[Dataset records]

- Opening Delimiter -

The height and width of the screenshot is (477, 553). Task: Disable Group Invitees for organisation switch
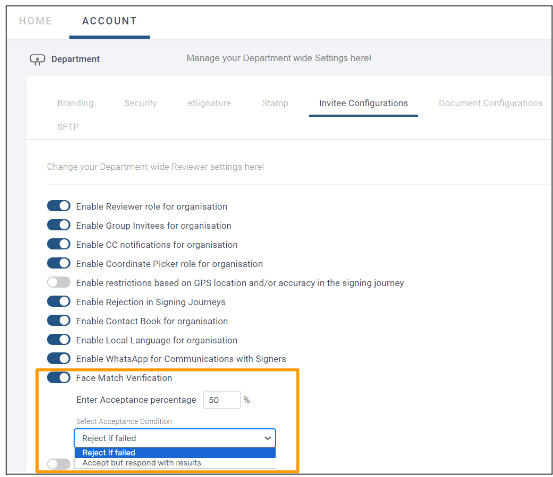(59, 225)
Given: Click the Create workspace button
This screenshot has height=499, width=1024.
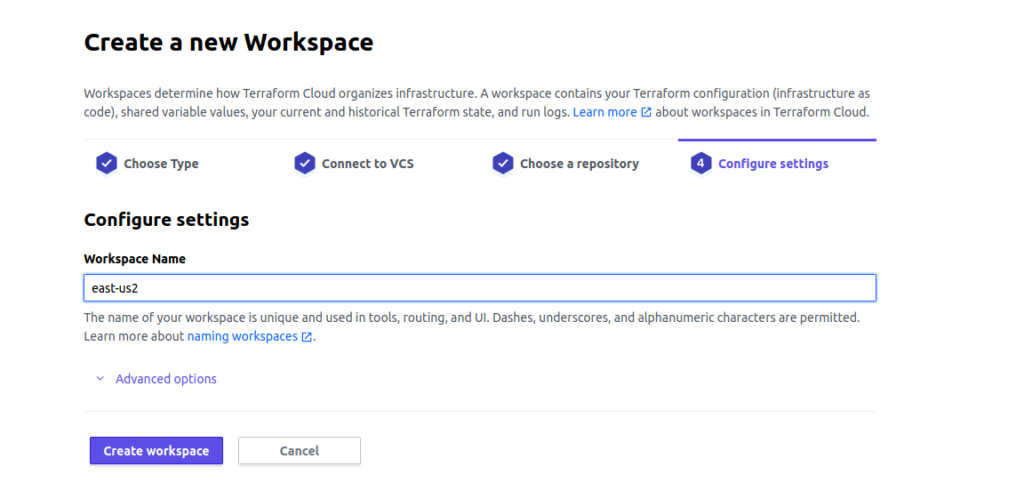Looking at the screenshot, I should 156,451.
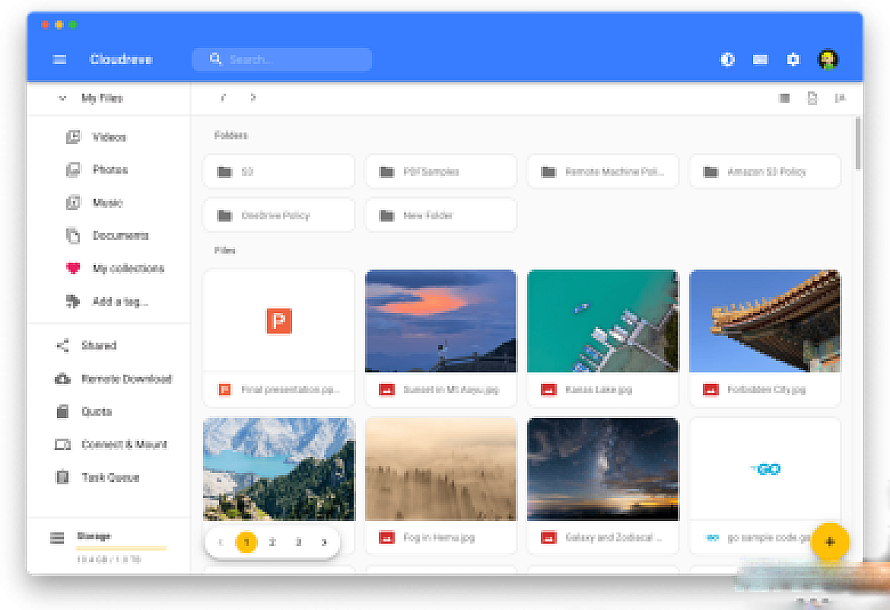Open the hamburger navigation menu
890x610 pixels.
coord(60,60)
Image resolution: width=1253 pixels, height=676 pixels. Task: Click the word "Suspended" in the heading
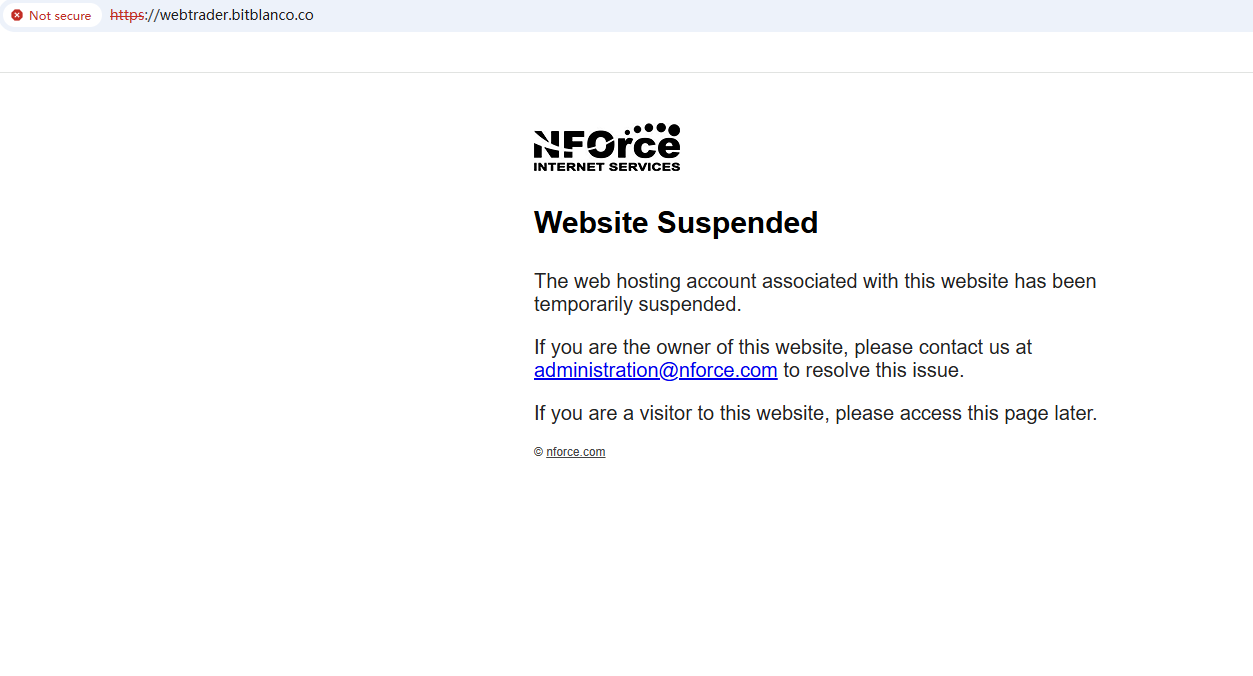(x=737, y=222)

- Closing Delimiter -

■ **TASK BRIEF**
This calls for an exact copy of all the entries above, with the pictures omitted.

■ **RESPONSE TO THE EXERCISE**
The height and width of the screenshot is (477, 553). Task: Disable Group Invitees for organisation switch
(59, 225)
Given: Click the Create workspace button
This screenshot has height=499, width=1024.
Looking at the screenshot, I should 156,451.
Open the hamburger navigation menu
890x610 pixels.
coord(60,60)
Image resolution: width=1253 pixels, height=676 pixels. Task: Click the word "Suspended" in the heading
(x=737, y=222)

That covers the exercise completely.